I didn't like the cartoon Lion King. I can't see that making it look "real" will make it better...


----------



## TheCrystallineEntity (Nov 26, 2018)

I know, many people don't like it, but I love it just the same.


----------



## Tom (Nov 26, 2018)

Disney needs to leave their classics well enough alone. Nothing about Lion King will be improved by changing elements of the story (that people _like_, and have liked for literal decades) and replacing gorgeous, meticulously rendered hand-drawn animation with CGI that's no doubt going to look outdated in less than five years. Honestly, I think that if they keep releasing these remakes instead of films based on fresh concepts the studio's going to start losing money.


----------



## Devor (Nov 26, 2018)

I have mixed feelings about all of these live action remakes.  They seem to be... big-budget pretty, enjoyable, and easily forgettable.  The new story content doesn't have the same bang, and while the original stuff has this air of majesty, it's all nostalgia.

But then again, the original Lion King and Aladdin and Dumbo and Beauty and the Beast were masterpieces that hold up fairly well.  Snow White is so slow it's hard to watch nowadays.  Pinocchio was a flop even at the time.

I think maybe Mulan has probably the most room for growth as a live action remake, featuring a lot of battle scenes that could really make use of the visuals and room for plot edits that could be used to show off a beautiful Chinese culture.


----------



## Tom (Nov 26, 2018)

Reaver said:


> It's not so much about making money as it is dominating the global market. I'm sure that here in the U.S. the remake will flop but overseas it will probably make a ton of cash. Back to my point, look at everything Disney owns:  Pixar, Lucasfilm, Marvel, ABC, ESPN, Dreamworks, Touchstone Pictures, the list goes on and on.
> 
> You have to see Disney for it it really is:  An ageless, all-powerful, all-consuming beast who wants to  devour the entire universe.


All hail the Mouse.


----------



## Devor (Nov 26, 2018)

Reaver said:


> . . . . look at everything Disney owns:  Pixar, Lucasfilm, Marvel, ABC, ESPN, Dreamworks, Touchstone Pictures, the list goes on and on.



Touchstone is just a brand they use for movies a bit too mature for Disney (there's no touchstone entity), and they only have distribution rights for some Dreamworks non-animated films.  But they also own the Muppets (but not the rest of Jim Henson), A&E, and soon, 20th Century Fox, BlueSky Studios, Fox Broadcasting, and FX. I wonder if they'll keep the name 20th Century Fox, or use Touchstone, or Fox Touchstone.

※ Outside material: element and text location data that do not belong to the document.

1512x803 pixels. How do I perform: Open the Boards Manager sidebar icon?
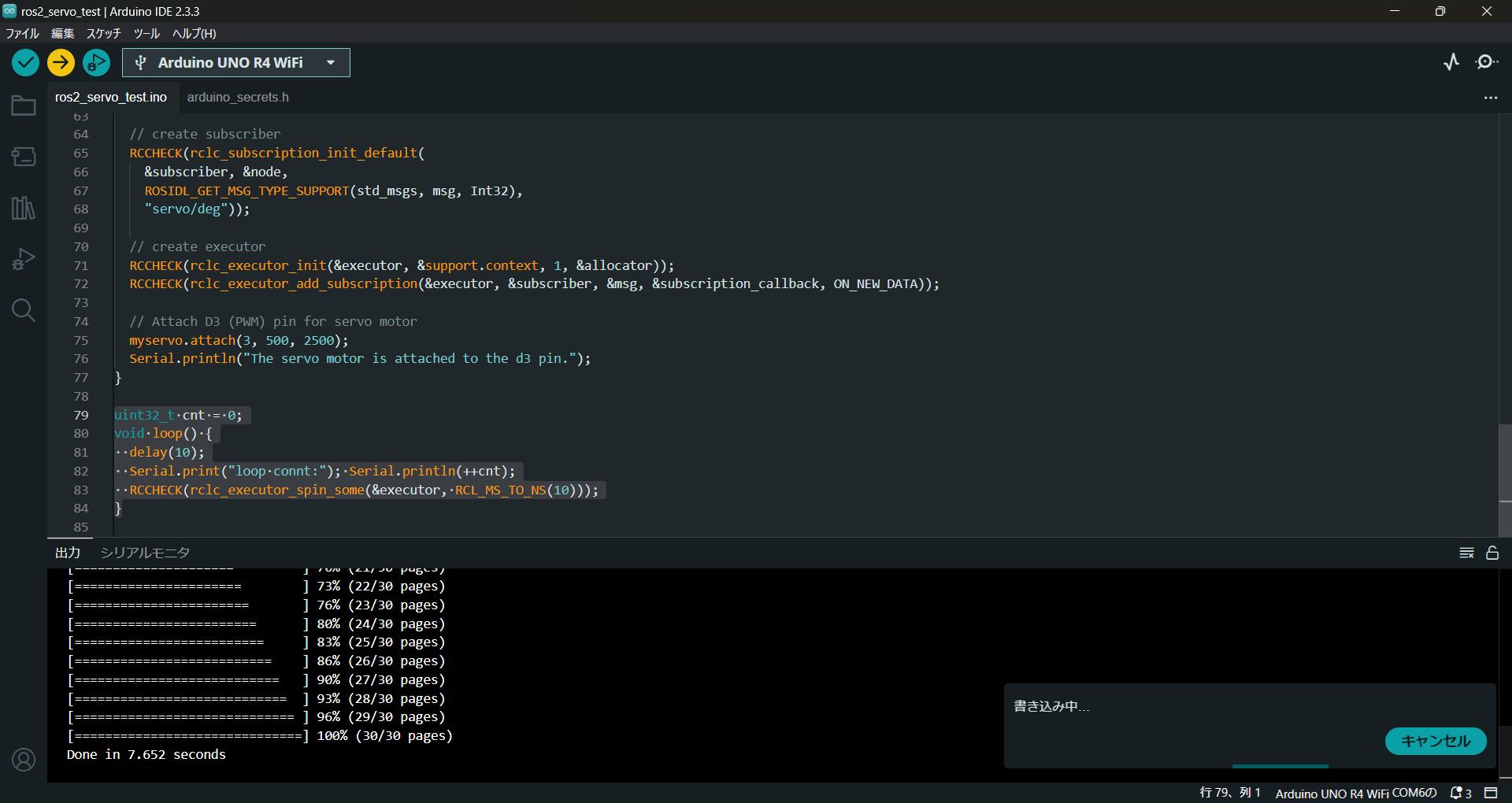coord(24,157)
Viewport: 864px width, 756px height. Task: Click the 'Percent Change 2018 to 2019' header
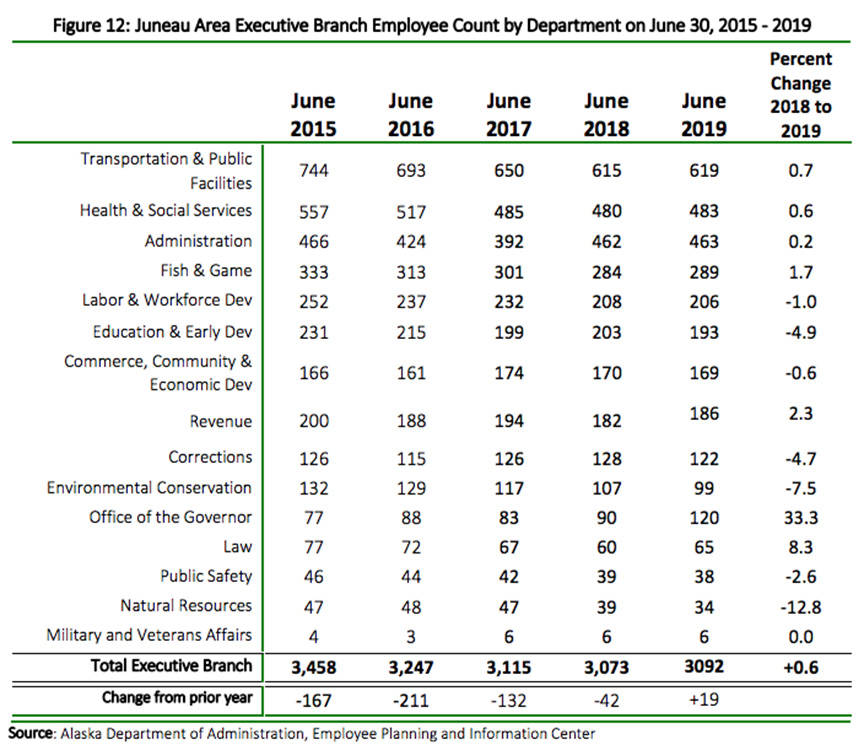(801, 97)
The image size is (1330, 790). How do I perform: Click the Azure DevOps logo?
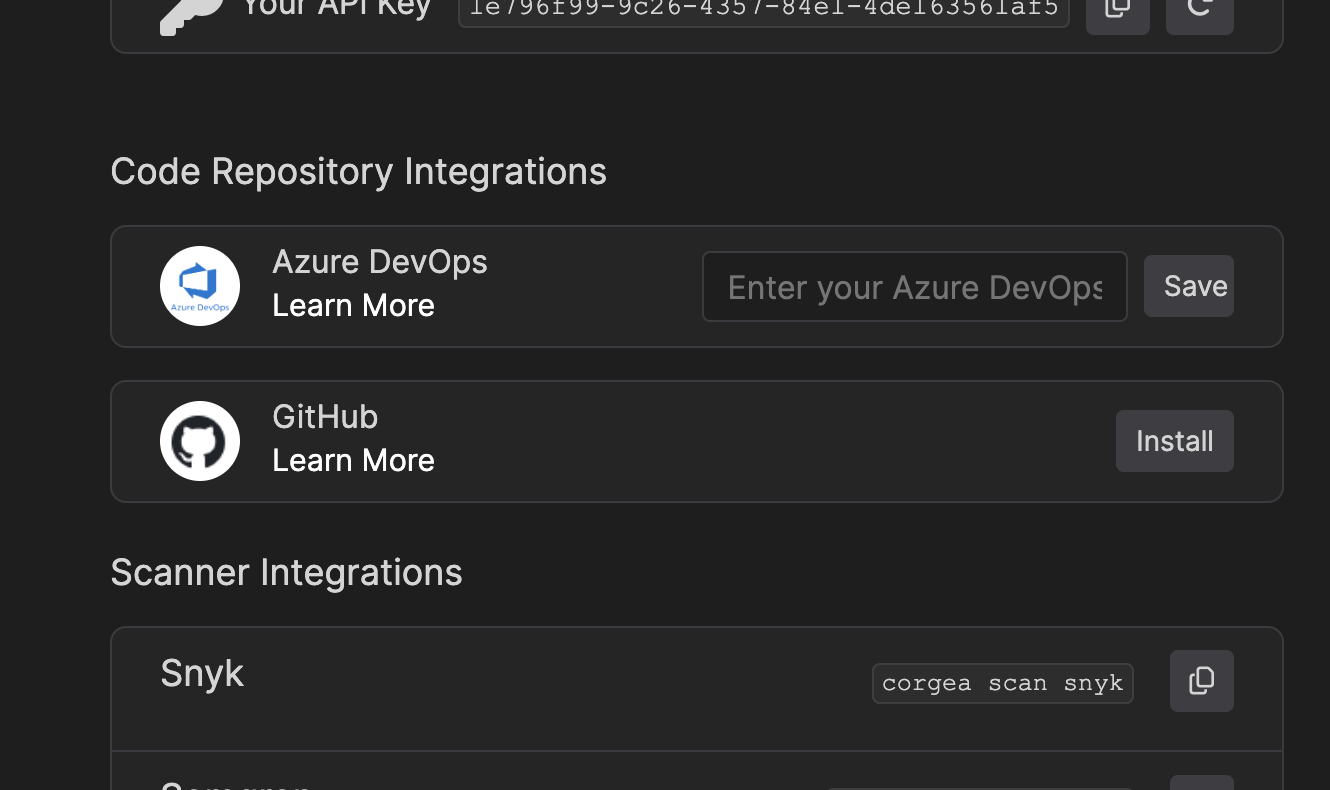[200, 286]
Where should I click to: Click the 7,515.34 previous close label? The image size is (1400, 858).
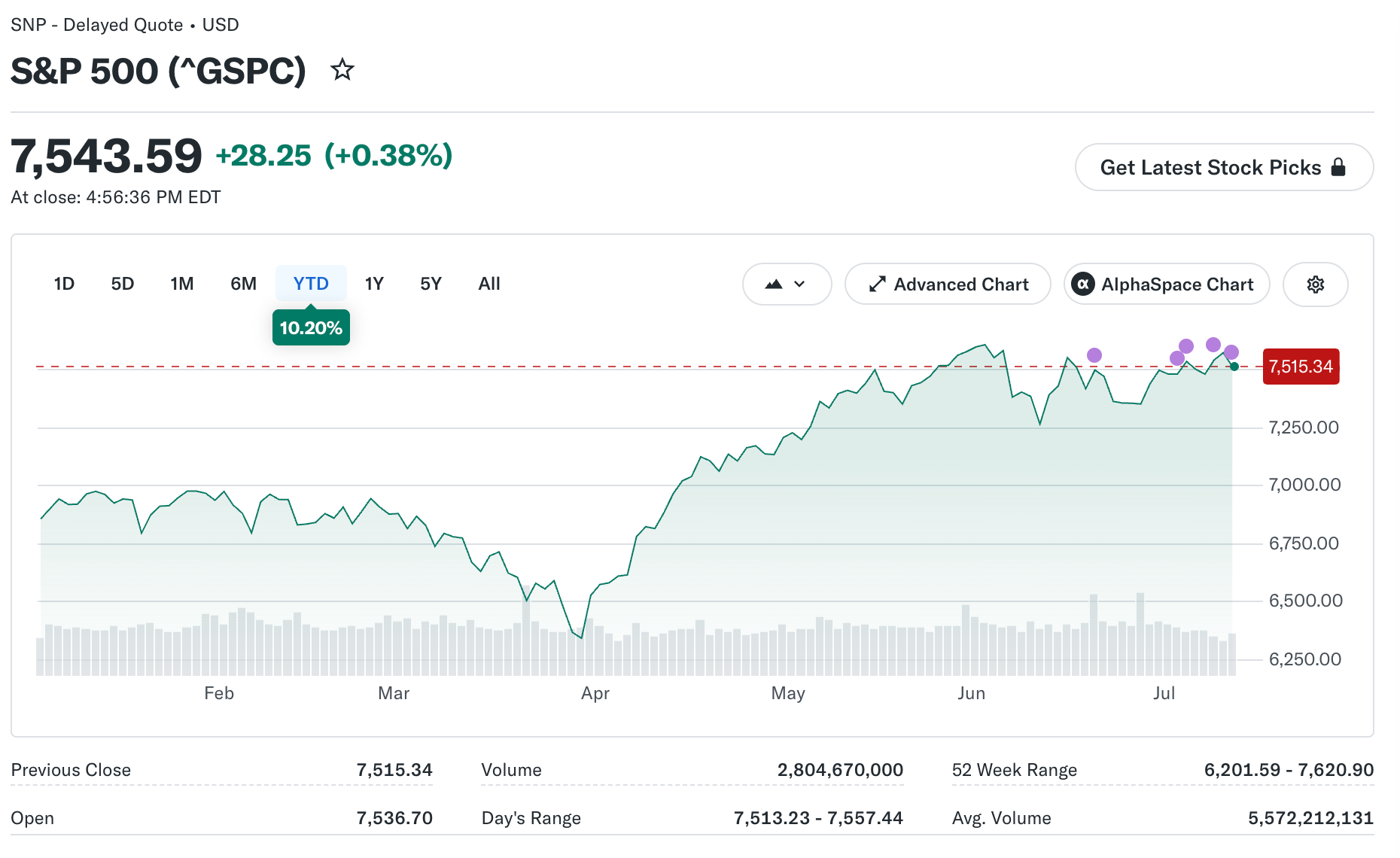[x=1301, y=367]
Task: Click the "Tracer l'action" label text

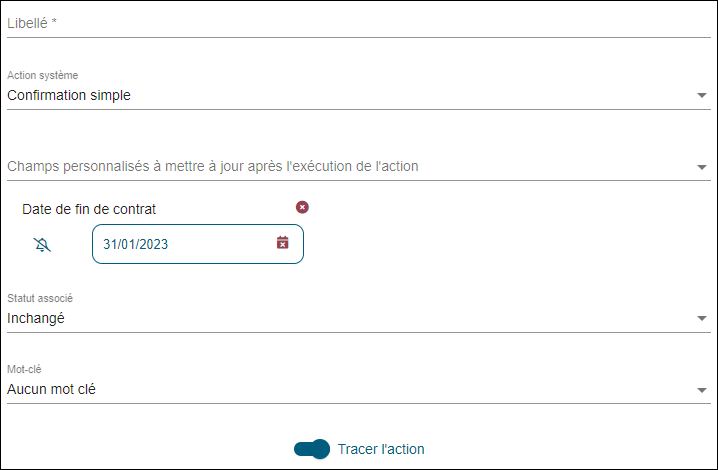Action: tap(381, 449)
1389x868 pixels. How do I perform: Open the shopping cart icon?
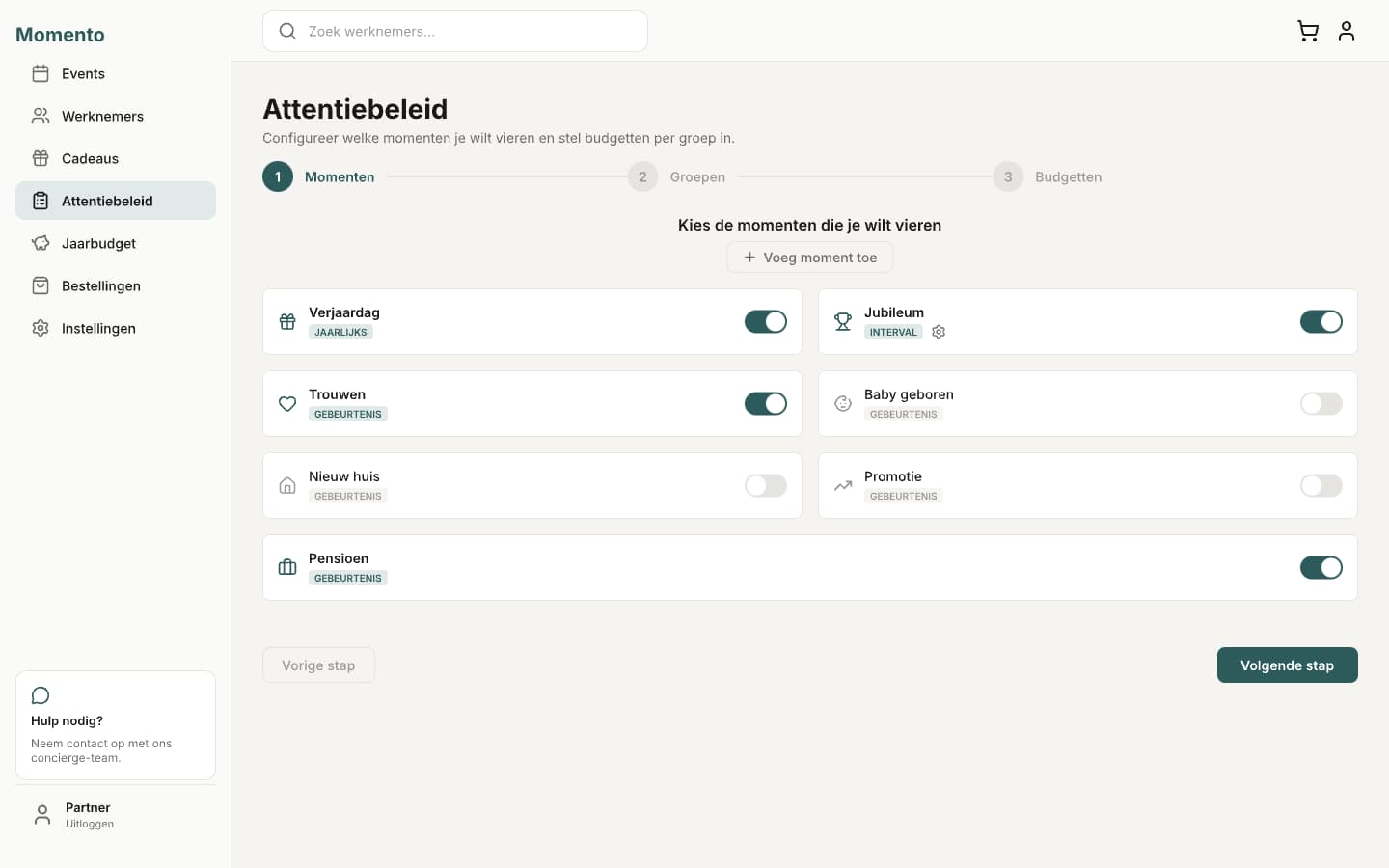[x=1308, y=31]
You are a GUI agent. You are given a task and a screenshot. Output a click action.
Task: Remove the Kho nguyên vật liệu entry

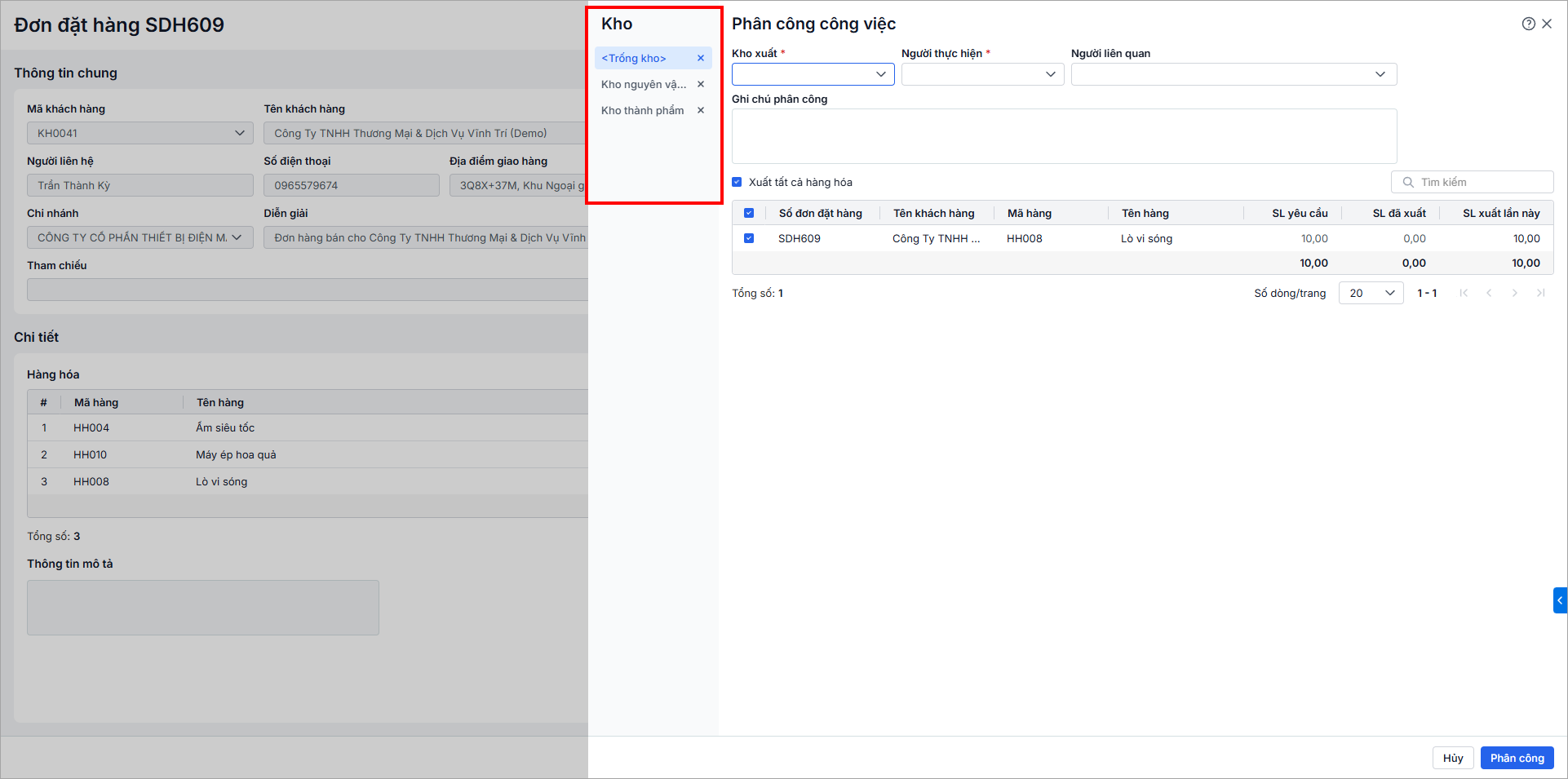(x=700, y=84)
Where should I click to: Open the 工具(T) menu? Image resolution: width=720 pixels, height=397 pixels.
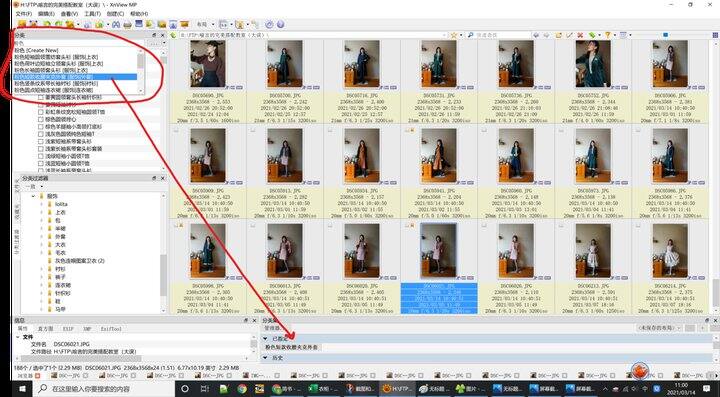click(x=92, y=14)
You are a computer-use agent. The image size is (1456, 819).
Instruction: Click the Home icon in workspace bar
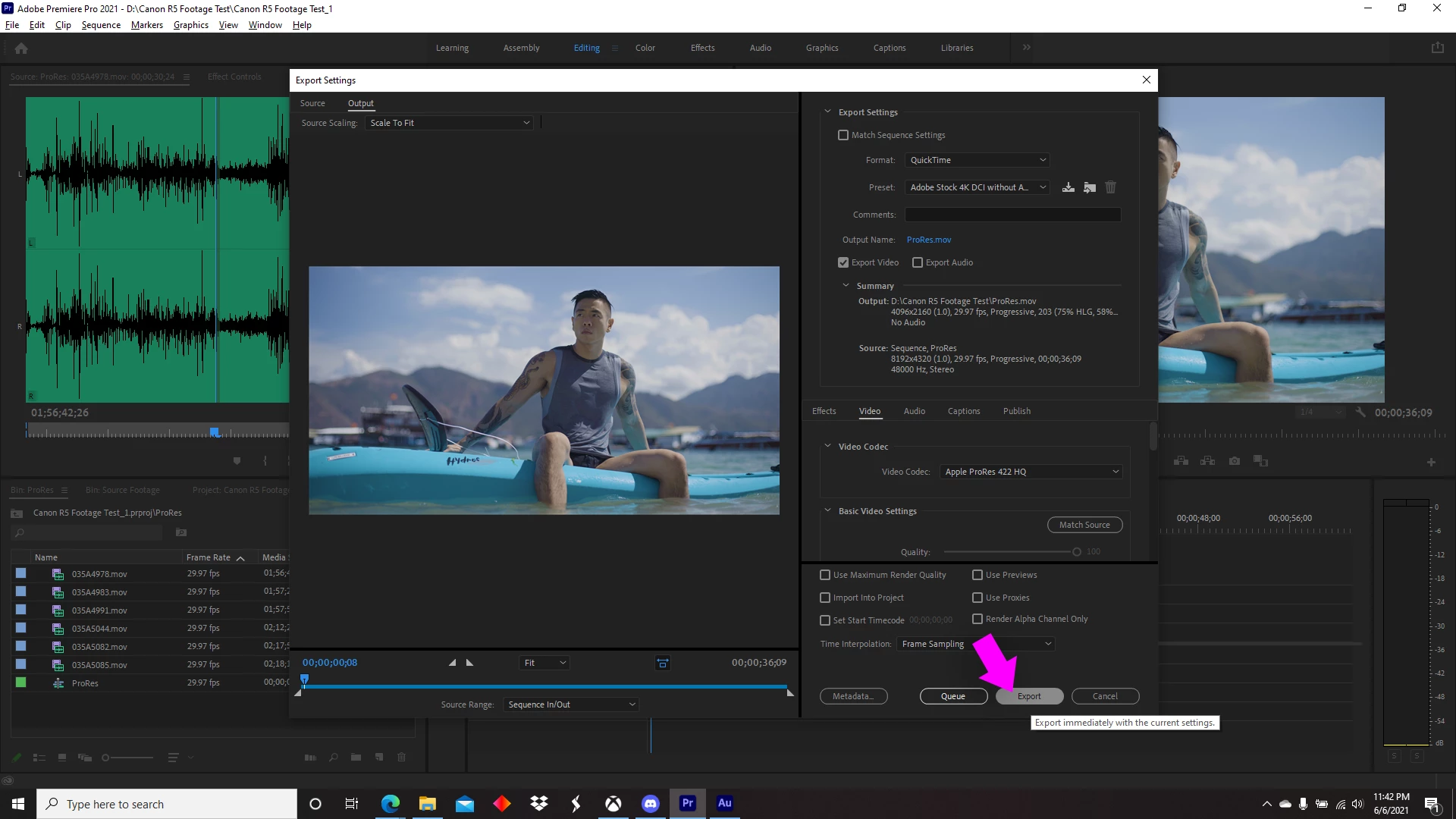point(21,48)
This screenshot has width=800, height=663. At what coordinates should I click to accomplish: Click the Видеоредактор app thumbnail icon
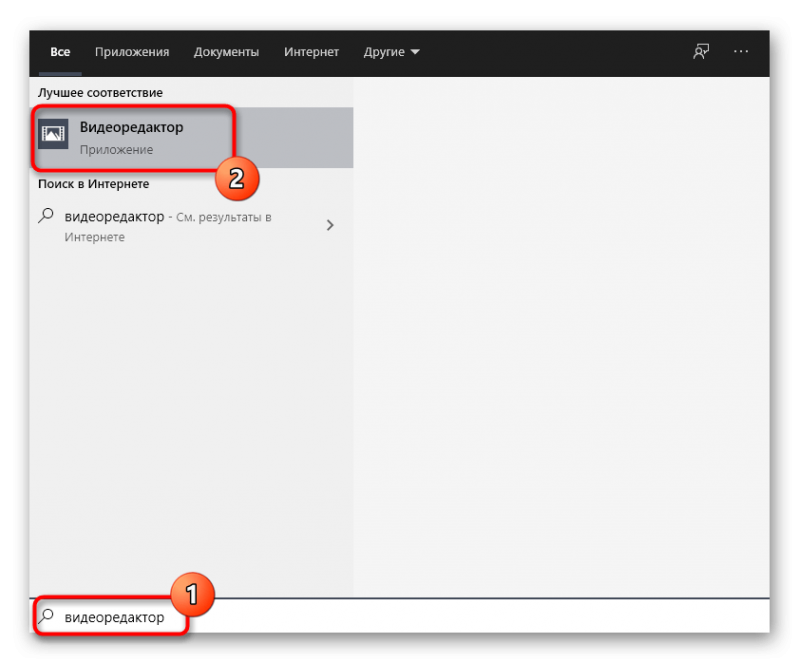pyautogui.click(x=53, y=133)
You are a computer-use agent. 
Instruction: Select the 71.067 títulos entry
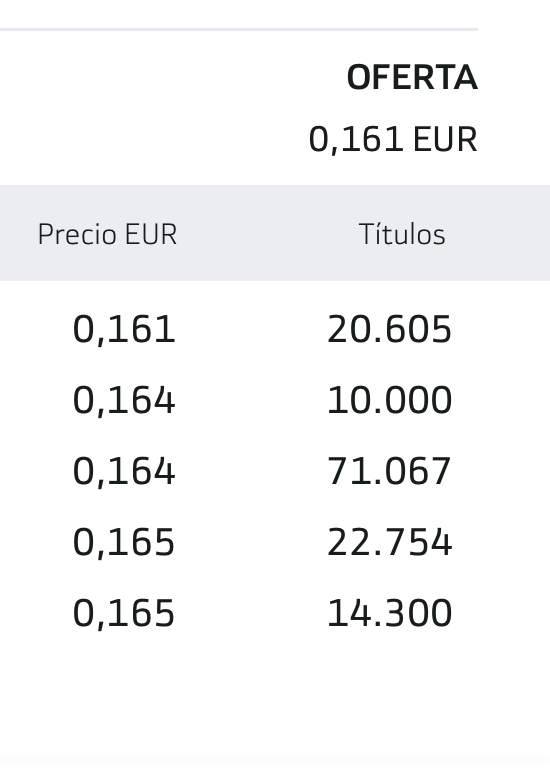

Either way, Disney's live action arm has been repurposed towards these remakes and other clear Disney labels probably to make a distinction between the old arm and their new live action film arm from the Fox acquisition.  The Fox studio continues to make "heavier" one-off films, and the other hand focuses on the Disney brands.  But I hope they find their own brands, like Pirates of the Caribbean, and focus on making their own film brands better, instead of just remaking everything else.

And I kind of hope they close up BlueSky or sell it off or something because there's only so much Ice Age I can take.


----------



## Svrtnsse (Nov 26, 2018)

Reaver said:


> You have to see Disney for it it really is: An ageless, all-powerful, all-consuming beast who wants to devour the entire universe.


I've got that t-shirt.


----------



## Ireth (Nov 26, 2018)

Iä, Iä! Mickey na'ftahgn!

In all seriousness tho, I agree that the live-action remakes are getting to be a bit much. You really can't improve on a classic.


----------